In the years leading up to the first World War, a small village in northern Germany experiences a series of mysterious monstrosities, one following on the heels of the other in uncanny severity. The parents are exacting and uncompromising, and the children desire to rebel. A school teacher narrates years after the events, telling us what to expect, and when it happens, we can’t help but feel surprised and appalled. It is the children, though, whose unenviable lives are often at the center of this enigmatic story, who evoke a deluge of empathetic emotions time and time again.
Deep pathos resides in every soul. The people in the village struggle to exist fully when the world around them proscribes it with draconian strictures and moribund phenomena abound. (The following sentence may be a “spoiler.”) The film reads like a classic horror film, though none of the occurrences are ever shown on the screen and the individual(s) responsible never revealed. Several different plot lines are followed, each of them connected by a common thread in the village. Fear perpetuates fear, and the people never fully recover. The world of the village is eventually consumed by an ever present ominous quality, permeating the entire village, from the school to the church to the minds of each and every individual.
Michael Haneke (The Piano Teacher) directs The White Ribbon with an eye for the uncanny and an ear for overt naturalism. The film lacks a particular aspect most films wouldn’t dare to leave behind: music. Save for a few instances when the characters themselves play music, we hear little more than the sounds of frustrated speaking, hushed collusion, creaking floorboards, and ambivalent Nature herself. At the end of the nearly two and a half hour film, we haven’t so much noticed the lack of music, because the tone is set so brilliantly by the cinematography and the dialogue, not to mention the acting. The film itself exudes the mood of each scene so deftly as to seem a bit unnatural, almost eery.

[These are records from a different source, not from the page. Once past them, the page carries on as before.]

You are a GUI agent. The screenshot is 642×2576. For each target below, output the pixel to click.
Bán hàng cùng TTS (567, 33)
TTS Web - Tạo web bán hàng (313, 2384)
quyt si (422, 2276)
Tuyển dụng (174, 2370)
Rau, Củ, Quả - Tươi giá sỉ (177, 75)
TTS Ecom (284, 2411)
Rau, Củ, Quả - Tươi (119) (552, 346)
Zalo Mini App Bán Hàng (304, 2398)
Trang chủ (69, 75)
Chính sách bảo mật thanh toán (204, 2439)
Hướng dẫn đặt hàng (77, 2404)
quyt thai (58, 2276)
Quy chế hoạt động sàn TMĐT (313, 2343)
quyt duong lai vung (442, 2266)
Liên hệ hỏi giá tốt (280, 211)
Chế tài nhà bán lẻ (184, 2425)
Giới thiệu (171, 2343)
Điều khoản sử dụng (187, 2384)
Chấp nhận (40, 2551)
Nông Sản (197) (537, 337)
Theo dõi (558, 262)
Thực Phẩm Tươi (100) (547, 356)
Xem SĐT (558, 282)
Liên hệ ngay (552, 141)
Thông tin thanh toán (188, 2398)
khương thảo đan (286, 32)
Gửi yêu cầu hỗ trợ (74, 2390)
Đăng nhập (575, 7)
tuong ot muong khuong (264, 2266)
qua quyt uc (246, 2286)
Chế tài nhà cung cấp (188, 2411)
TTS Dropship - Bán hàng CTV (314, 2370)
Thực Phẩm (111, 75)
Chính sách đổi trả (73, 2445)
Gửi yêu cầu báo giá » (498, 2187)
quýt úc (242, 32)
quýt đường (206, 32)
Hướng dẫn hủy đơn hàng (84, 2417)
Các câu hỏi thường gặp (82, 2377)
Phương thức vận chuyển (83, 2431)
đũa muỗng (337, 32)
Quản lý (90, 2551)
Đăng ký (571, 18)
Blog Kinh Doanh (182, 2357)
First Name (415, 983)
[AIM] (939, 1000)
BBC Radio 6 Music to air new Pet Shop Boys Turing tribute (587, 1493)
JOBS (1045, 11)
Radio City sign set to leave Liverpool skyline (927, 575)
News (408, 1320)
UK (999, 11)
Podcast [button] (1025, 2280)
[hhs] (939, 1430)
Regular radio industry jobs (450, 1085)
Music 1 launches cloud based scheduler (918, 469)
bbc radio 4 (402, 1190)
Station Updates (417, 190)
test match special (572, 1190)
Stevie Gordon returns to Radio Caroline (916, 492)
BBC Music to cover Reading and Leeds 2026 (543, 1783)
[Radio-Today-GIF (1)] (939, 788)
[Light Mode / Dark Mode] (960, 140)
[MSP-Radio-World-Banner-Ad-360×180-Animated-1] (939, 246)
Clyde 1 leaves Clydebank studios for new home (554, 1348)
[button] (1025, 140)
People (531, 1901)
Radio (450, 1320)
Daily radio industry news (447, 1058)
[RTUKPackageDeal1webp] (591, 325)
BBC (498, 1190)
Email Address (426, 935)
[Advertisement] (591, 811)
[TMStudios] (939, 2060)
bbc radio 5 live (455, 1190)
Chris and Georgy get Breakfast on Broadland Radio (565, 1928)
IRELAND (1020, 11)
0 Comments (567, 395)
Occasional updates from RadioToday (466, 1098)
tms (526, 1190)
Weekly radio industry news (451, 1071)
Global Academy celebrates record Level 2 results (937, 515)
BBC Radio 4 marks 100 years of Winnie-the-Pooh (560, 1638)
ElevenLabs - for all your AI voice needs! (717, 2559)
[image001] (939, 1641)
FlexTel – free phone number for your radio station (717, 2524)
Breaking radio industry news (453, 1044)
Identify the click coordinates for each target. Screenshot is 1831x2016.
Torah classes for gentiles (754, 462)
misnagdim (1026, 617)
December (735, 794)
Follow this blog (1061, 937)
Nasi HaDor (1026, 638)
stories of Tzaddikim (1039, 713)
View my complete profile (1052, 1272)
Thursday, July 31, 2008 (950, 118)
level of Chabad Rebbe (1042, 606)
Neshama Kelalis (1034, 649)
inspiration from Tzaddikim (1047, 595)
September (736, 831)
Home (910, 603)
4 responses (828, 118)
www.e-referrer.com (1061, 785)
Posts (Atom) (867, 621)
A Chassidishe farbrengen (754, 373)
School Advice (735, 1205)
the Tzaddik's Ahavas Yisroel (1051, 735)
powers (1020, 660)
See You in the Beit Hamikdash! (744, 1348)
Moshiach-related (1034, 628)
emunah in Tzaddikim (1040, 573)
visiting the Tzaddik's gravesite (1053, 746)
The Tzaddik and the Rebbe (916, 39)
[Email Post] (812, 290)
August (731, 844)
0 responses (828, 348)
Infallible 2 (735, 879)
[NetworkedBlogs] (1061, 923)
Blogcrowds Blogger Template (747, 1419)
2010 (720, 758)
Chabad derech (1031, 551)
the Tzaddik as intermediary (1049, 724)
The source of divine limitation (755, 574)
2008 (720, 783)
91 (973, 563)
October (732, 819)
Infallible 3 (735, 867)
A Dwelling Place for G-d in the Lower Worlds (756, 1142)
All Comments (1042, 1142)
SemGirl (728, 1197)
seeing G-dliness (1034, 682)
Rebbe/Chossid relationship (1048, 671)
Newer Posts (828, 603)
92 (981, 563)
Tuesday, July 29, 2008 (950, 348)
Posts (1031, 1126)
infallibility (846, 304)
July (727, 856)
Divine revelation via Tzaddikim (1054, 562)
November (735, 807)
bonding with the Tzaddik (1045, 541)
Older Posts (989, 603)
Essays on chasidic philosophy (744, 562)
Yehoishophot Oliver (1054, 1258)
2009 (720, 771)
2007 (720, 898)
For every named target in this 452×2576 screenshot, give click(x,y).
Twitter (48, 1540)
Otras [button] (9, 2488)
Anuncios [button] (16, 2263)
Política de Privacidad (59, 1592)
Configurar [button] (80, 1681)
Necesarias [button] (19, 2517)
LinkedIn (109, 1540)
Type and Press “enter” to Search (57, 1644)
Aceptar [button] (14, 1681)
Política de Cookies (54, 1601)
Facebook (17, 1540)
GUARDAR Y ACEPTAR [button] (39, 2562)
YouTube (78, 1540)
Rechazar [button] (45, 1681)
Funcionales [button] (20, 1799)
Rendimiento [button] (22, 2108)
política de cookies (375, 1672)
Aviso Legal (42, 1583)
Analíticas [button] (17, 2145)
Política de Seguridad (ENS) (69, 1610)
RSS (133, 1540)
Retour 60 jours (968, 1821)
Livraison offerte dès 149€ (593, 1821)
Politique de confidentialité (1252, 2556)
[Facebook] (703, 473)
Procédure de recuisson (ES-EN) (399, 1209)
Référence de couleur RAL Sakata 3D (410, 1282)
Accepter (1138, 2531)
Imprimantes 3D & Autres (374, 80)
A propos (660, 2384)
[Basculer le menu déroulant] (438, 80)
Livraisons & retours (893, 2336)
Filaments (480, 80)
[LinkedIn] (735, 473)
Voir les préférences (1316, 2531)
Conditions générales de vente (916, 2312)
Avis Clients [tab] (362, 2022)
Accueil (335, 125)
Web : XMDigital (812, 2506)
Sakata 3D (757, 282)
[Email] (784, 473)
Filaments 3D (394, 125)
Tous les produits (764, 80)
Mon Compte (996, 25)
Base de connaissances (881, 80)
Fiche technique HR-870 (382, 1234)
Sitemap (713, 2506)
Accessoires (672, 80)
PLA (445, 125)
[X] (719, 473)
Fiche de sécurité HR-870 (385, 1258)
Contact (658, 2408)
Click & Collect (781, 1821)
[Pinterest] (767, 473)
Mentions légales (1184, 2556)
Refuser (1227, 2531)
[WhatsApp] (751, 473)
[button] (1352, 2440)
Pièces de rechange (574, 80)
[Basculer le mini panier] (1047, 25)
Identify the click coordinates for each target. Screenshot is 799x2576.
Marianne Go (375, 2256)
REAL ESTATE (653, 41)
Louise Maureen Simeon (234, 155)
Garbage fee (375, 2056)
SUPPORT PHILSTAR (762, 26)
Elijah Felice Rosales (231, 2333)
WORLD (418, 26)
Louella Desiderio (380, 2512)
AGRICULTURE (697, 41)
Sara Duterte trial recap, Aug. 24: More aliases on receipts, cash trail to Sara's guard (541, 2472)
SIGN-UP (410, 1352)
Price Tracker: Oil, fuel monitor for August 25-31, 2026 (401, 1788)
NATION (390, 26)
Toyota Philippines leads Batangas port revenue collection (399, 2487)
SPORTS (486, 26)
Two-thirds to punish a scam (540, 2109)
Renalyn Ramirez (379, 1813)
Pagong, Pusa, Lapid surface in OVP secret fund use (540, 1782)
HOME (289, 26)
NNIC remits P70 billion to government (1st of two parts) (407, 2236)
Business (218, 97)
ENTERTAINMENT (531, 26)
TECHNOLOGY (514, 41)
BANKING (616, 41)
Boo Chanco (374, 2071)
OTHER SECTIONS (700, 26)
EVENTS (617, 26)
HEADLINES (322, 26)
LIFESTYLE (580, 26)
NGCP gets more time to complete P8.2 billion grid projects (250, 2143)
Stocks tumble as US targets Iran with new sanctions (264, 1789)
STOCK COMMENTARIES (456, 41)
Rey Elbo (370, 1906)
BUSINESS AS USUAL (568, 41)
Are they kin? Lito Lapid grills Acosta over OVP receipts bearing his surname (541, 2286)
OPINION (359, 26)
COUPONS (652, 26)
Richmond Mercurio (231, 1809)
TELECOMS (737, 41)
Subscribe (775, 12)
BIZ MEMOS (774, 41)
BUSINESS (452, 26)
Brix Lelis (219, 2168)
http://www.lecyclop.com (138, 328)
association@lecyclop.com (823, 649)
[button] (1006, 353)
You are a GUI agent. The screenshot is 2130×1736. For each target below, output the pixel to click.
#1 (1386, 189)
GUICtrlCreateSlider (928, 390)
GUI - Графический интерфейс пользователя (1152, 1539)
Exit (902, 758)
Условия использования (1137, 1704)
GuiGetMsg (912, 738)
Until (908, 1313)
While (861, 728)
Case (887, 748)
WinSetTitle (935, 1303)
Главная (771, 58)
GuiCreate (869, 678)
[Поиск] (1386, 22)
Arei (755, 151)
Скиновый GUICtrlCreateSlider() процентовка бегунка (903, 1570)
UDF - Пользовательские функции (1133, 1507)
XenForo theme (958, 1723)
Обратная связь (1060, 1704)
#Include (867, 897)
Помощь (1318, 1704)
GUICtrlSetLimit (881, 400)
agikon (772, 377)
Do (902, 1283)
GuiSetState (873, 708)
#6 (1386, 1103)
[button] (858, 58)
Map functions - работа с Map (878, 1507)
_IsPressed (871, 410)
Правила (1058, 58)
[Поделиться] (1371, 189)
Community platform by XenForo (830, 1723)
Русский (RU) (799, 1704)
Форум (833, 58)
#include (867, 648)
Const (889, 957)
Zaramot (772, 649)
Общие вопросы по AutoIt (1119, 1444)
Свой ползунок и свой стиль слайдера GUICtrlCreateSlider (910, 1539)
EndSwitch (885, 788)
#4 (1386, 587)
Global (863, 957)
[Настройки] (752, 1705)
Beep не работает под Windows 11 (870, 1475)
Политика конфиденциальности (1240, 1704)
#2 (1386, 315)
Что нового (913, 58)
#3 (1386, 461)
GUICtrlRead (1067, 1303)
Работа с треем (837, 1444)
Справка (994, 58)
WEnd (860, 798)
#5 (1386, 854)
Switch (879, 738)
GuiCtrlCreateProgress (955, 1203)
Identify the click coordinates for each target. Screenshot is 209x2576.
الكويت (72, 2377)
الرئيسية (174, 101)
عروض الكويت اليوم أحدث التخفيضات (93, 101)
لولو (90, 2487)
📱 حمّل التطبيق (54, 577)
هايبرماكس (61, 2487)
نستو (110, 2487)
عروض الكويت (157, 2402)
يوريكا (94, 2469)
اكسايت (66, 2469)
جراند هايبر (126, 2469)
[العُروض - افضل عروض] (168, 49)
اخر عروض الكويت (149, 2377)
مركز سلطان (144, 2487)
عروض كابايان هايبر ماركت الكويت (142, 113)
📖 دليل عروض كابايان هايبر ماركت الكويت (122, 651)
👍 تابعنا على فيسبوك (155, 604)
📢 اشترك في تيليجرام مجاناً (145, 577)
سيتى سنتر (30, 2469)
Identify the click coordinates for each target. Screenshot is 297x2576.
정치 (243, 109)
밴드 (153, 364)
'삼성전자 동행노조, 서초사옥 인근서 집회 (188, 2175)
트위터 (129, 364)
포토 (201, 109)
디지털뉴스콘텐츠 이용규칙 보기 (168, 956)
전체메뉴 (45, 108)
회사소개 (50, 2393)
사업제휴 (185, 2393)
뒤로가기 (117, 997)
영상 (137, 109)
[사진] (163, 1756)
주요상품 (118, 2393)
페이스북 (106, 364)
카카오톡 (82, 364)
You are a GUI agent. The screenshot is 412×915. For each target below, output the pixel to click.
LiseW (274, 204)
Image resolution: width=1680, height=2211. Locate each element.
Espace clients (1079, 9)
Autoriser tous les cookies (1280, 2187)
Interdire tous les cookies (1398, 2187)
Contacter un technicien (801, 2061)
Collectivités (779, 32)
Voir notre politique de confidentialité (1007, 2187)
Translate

With The White Ribbon, Haneke has produced one of the greatest films of the previous decade. The very air the characters breathe is perfected, appearing paradoxically both thick with tension and empty of substance. This instant classic may go down in the annals of film history as, perhaps, one of the greatest films of the century. Only time will tell.
Haneke wields matchless intentionality to build constant friction, create characters rife with inner discontinuity, and tell a story as haunting as it is heartbreaking. But the heart not only breaks, it also races throughout much of the film, as the fragile uncertainty of the characters’ lives becomes only more and more palpable as the film rolls on. This is storytelling at its best. In fact, The White Ribbon is as close to a perfect film as I’ve seen this year. I suggest that you see it. Immediately.